Vera Baird: I sympathise with my hon. Friend, but it is bad for children to be brought up in workless households. When I had just entered Parliament, I was lucky enough to do a short internship with one-parent families, and it is clear that in most one-parent families the parent wants to go out to work.

Let me come back to the subject of my Department for what will no doubt be a pretty brief interlude. The DCA has a good foundation of supportive networks to help staff achieve their potential, including the DCA’s women’s issues network, which I have just had the terrific pleasure of addressing. Strong staff foundations are important, and we have them, so we can now look outwards and ensure that our services are delivered fairly.

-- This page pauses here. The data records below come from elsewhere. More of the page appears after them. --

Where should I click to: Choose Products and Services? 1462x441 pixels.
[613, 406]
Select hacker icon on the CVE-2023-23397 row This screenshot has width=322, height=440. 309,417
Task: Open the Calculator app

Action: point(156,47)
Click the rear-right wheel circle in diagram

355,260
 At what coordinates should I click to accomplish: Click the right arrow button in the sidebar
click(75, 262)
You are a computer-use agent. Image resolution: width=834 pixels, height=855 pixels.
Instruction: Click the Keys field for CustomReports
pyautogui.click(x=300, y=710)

To turn to the justice system, we are making progress in the number of women appointed to judicial office. Year on year, the statistics show that the figures are going up. In 1999, women represented only 24 per cent. of judicial appointments to courts and tribunals. I am pleased to say that figures published by the Department today show that overall, by 2005-06, the figures for the appointment of women had increased to 41 per cent. That is a result of initiatives to encourage greater flexibility and ensure that a wider range of candidates apply. Those initiatives have included a career break scheme for salaried judiciary at below High Court level, and the extension of part-time working to the majority of salaried members of the judiciary.

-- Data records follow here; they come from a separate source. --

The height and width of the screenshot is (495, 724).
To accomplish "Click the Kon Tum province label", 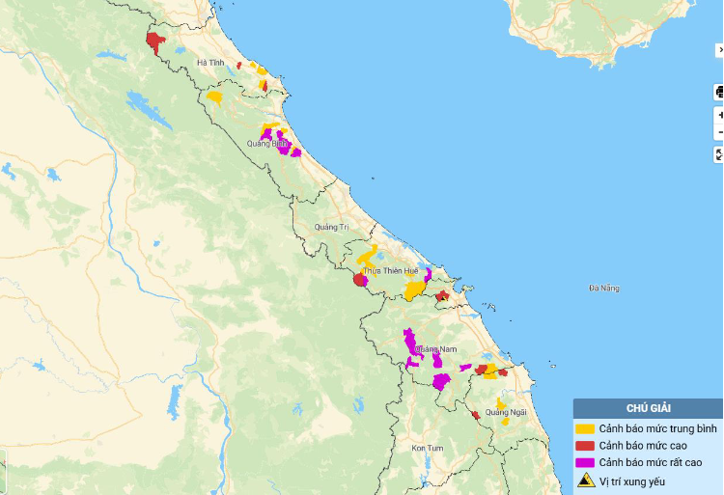I will tap(427, 448).
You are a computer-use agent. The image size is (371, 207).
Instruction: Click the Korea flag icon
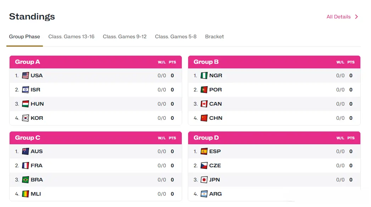click(25, 118)
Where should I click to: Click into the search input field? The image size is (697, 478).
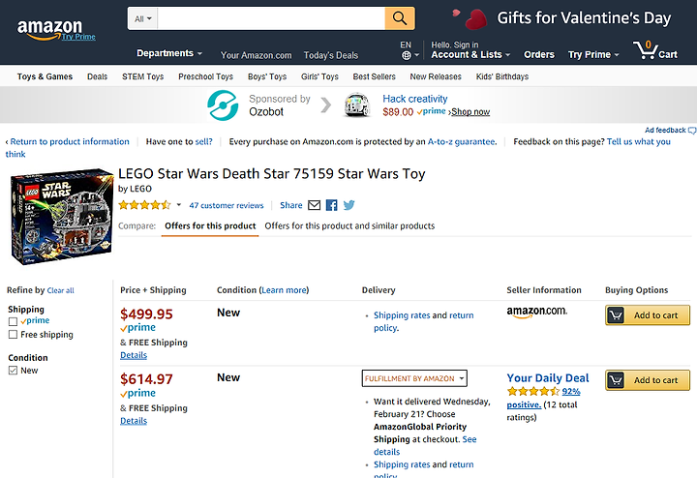[x=271, y=18]
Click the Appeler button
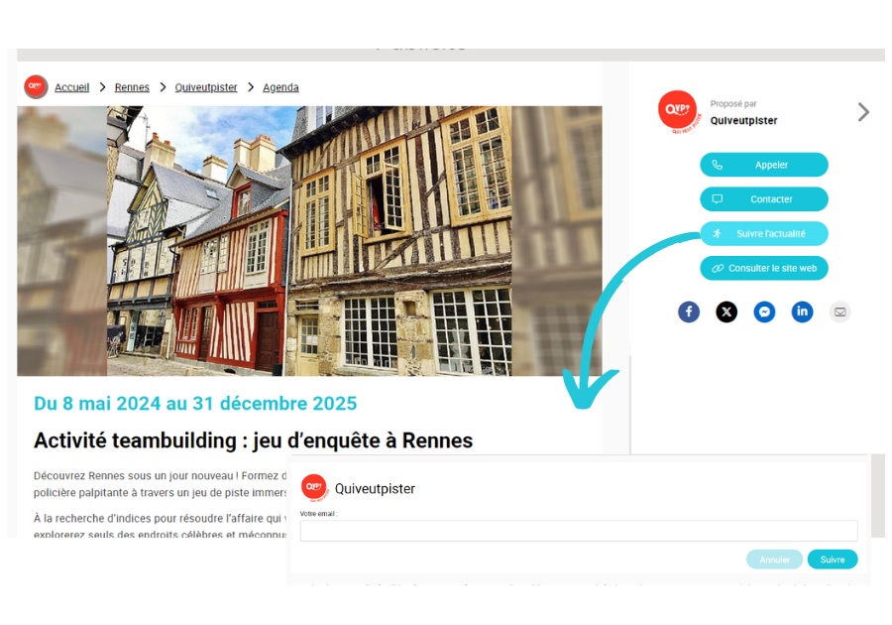 click(x=764, y=165)
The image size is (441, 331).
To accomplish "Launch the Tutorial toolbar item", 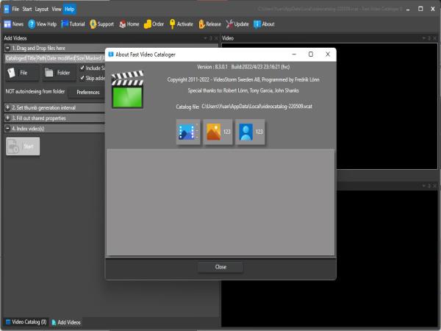I will (73, 24).
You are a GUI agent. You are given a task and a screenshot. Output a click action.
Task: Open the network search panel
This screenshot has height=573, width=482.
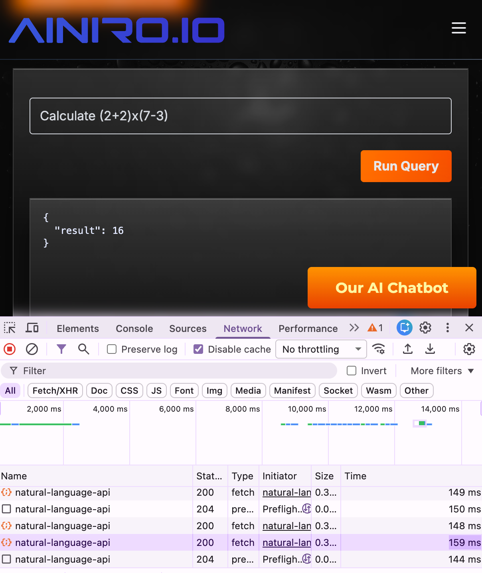[x=83, y=349]
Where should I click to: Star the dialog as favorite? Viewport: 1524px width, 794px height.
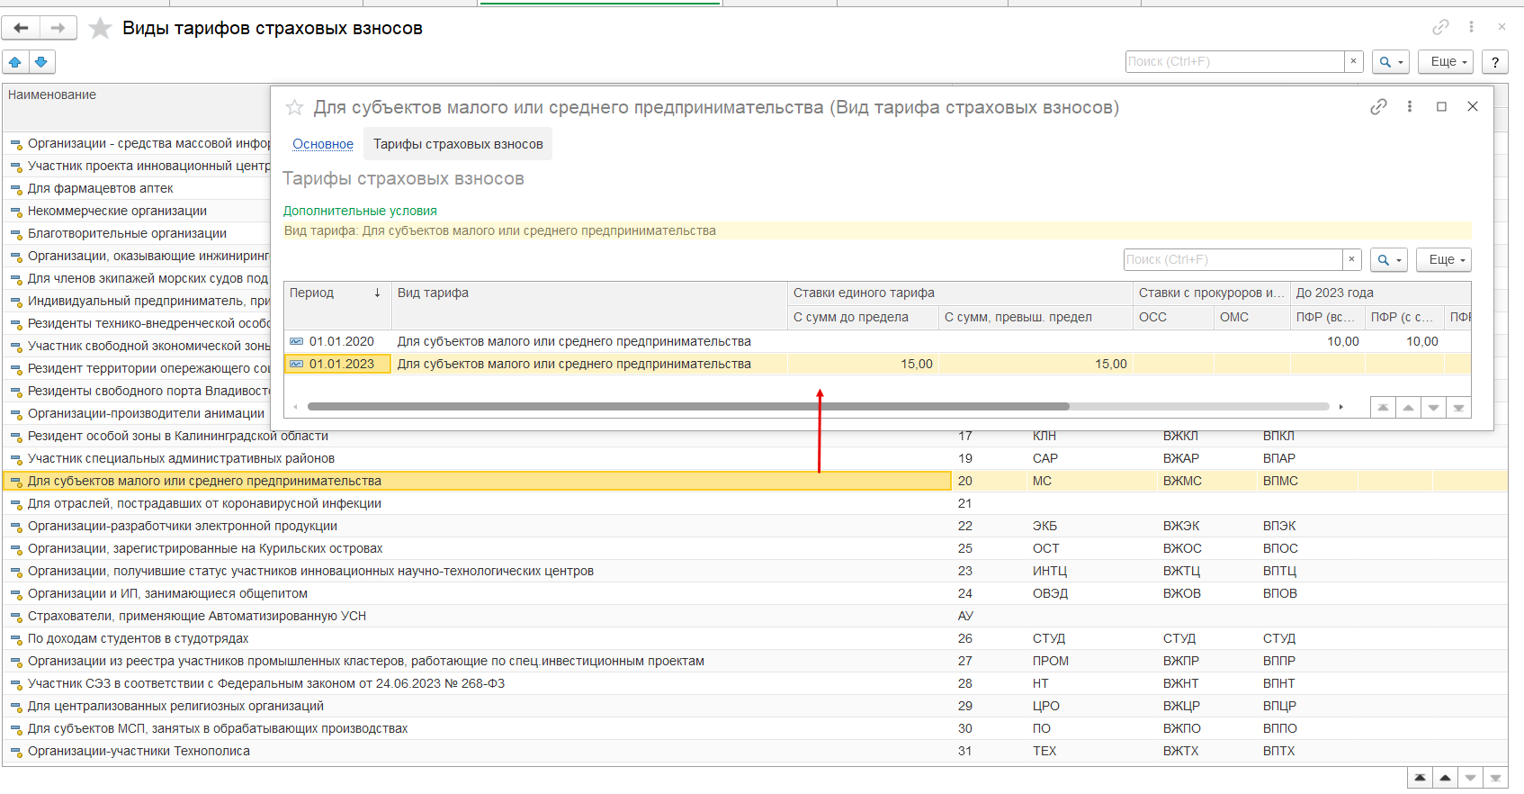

Interestingly, there is a tradition of part-time working in the courts. Practitioners, from deputy district judges at the bottom of the system to recorders and deputy High Court judges, sit for days or weeks, while continuing to practise the rest of the time. As court lawyers earn reasonable pay, the rates for such part-timers have had to be good to attract people to do work that is in the public interest, instead of otherwise more profitable work. It is ironic that, contrary to its reputation for conservatism, the judiciary might help my Department to lead on, and demonstrate success in, promoting flexible working patterns. My guess is that some of the new women judges are at the junior end of the judiciary, but that might be apt for younger women anyway. There is increasingly a career structure within the judiciary, in which people are promoted from district judge to circuit judge, and from circuit judge to High Court judge. It is important to get women into that career structure, to kindle their ambition for promotion, and to provide flexibility in movement up the chain.